I grew up in a 'community' and didn't even know it.

I'm reading 'Creating A Life Together' by Diana Leafe Christian. It's a book that thoroughly covers the details and the real-world things to do when you're starting an intentional community. It focuses on mostly sustainable ecosystem communities, although my own focus is what you might call 'sustainable economy' communities. It isn't so much the physical ecosystem, but the financial system that I'm interested in - what kind of money we use, and how we survive the recurring economic collapses as they gradually destroy the quality of life in the mainstream world over a period of decades.

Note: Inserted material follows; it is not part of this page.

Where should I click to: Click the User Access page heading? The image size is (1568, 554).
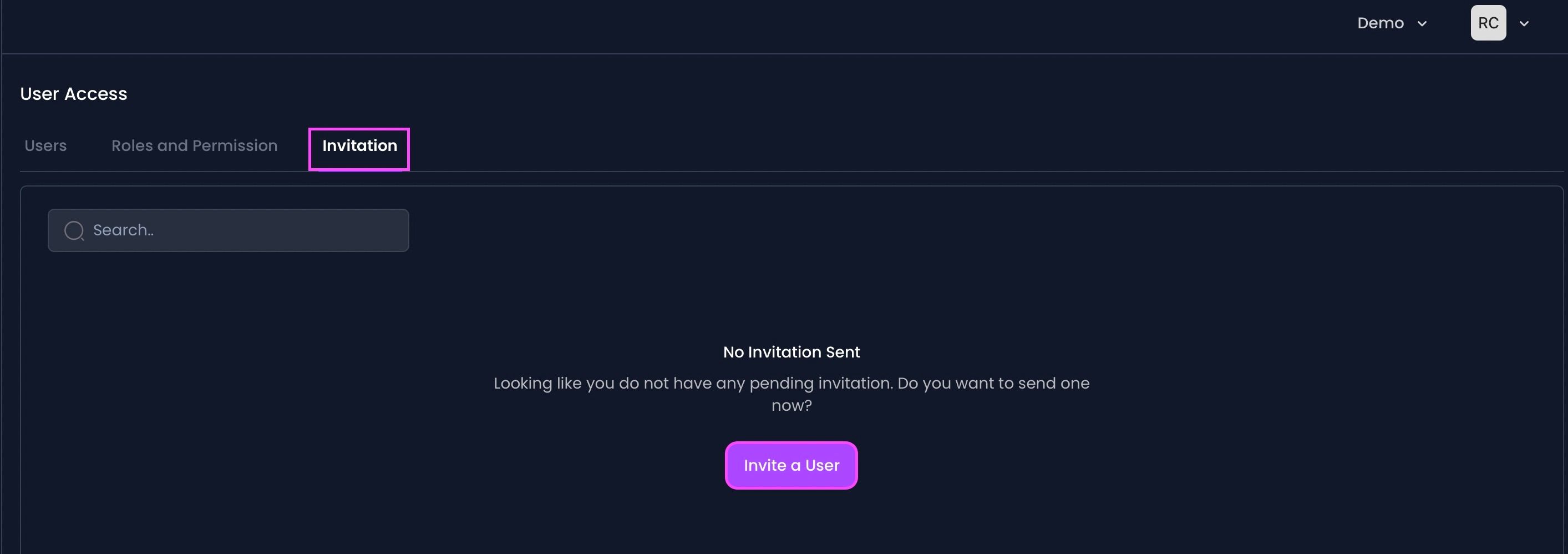[74, 94]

Anyway, the book mentioned Homeowners Associations as one of the possible ways people can govern the community. I suddenly realized that when I lived in WV, my neighborhood was actually a private development with a Homeowners Association. The neighbors all knew each other, there was a relatively small number of houses, outside cars had no reason to drive up our dead-end road, and we sometimes did group activities together.

My mom noticed that things changed over time. In the beginning, we had gravel roads, and in the wintertime we would get trucks full of fly ash taken from local factories (or something, I forget where they got the fly ash) and put it on the roads to give traction on the ice. We would all do this together, riding in the back of the trucks and everyone shoveling fly ash onto the roads.

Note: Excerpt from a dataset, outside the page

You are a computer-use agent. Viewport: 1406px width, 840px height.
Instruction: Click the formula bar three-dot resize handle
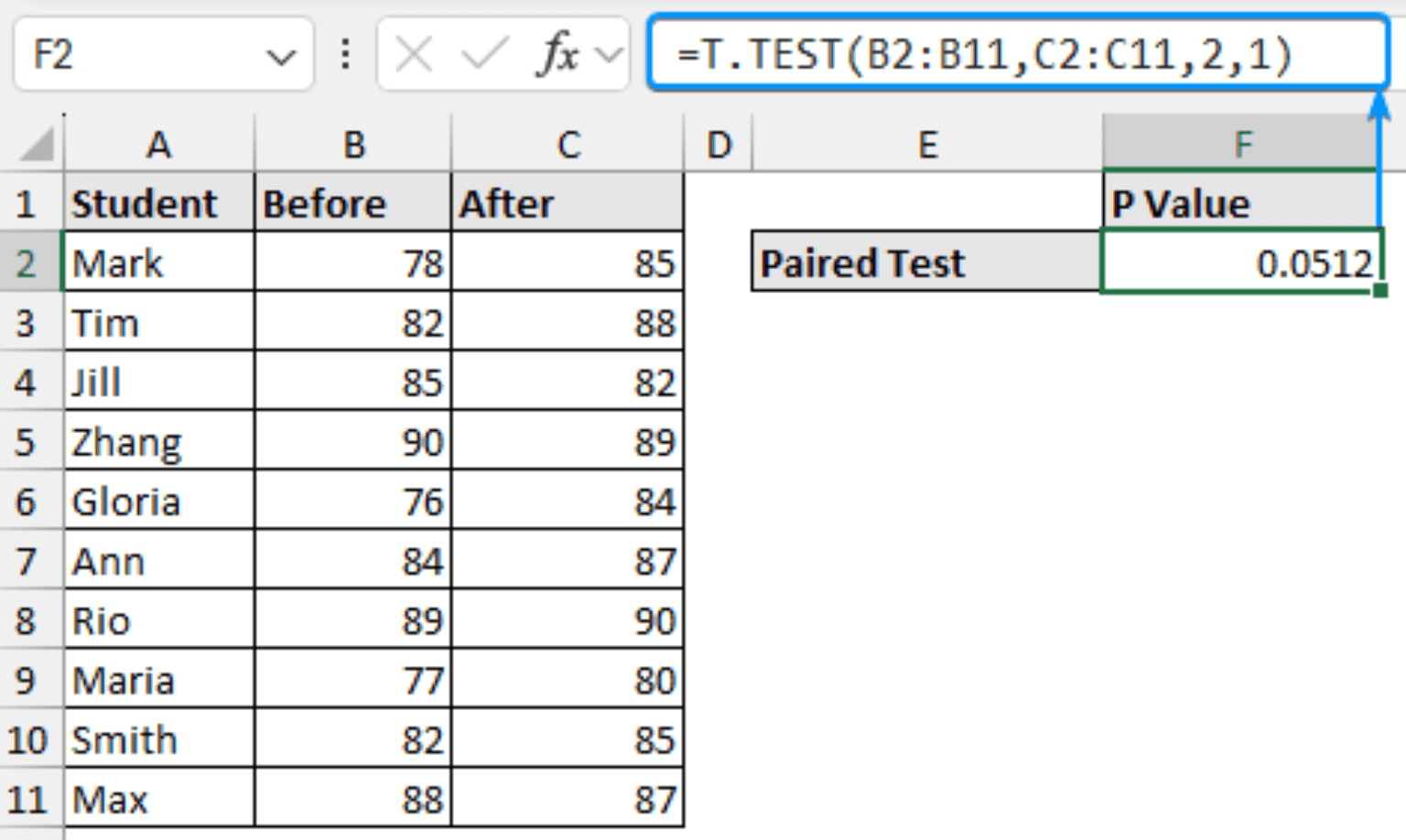point(345,55)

But we paved the roads, and eventually we no longer had those fly ash 'parties.'

We also used to have a picnic. But it was only once a year. And gradually, fewer people attended the picnics. They were busy with their own lives and didn't really feel that a yearly picnic was that important.

There were no other group activities except for the Homeowners Association meetings, but those weren't a 'fun' activity or a shared work activity, and the children didn't go to them. For a variety of reasons, the community gradually felt less and less like a community, and more like a bunch of random people who don't know each other very well - just like it feels out here in the 'outside world.' It wasn't just the fly ash parties and the picnics - there were lots of reasons.

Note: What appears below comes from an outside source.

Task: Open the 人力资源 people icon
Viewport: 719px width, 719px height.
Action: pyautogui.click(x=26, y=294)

Diana Leafe Christian talks about how shared activities and shared meals are the most basic things that make some place feel like a community - the more often you do those things, the more strongly you bond with the community. I loved going to the dining hall in college (even though it made me get fat) because I sat with the same group of people and saw familiar faces every day, at my relatively small college.

So during my adolescence I lived in a place where people trusted each other and knew each other, and I felt that it was a healthy place to grow up.

I recognized some of what Christian is writing about. She talks about how when the intentional community finally chooses a particular piece of real estate to live on, a lot of people almost inevitably break out of the group. When I think of the Free State Project in New Hampshire, I remember that in the beginning, they didn't know which state they would choose. When they finally chose New Hampshire, I felt disappointed, although I wasn't actually signed up for the project. I was hoping for someplace that I had visited and loved - I had been to Colorado once in middle school, and I loved the Rocky Mountains. So I was hoping for something out there. But since I wasn't even signed up, it didn't make much difference anyway. And now I've gotten used to it, and I don't mind that it's in New Hampshire. I've decided that you can potentially build a community in lots of places, not just one 'official' place.

I think that the New Hampshire Free State Project is still a good idea - it would be a good place for 'sustainable economies' to make intentional communities. Those communities would not directly connect with the FSP itself, but would simply go there because it would be overall a less hostile environment. Even if the FSP failed to get enough votes to make much change in New Hampshire, it would still be a place where people were more familiar with independent economies and the types of people who want that.

That is something that can be done even BEFORE the FSP becomes official. It can be done by individual initiative.

1 comment:

Cinn Fields said...

Diana's books are excellent, and I'm always recommending them to people who are interested in the subject of intentional community.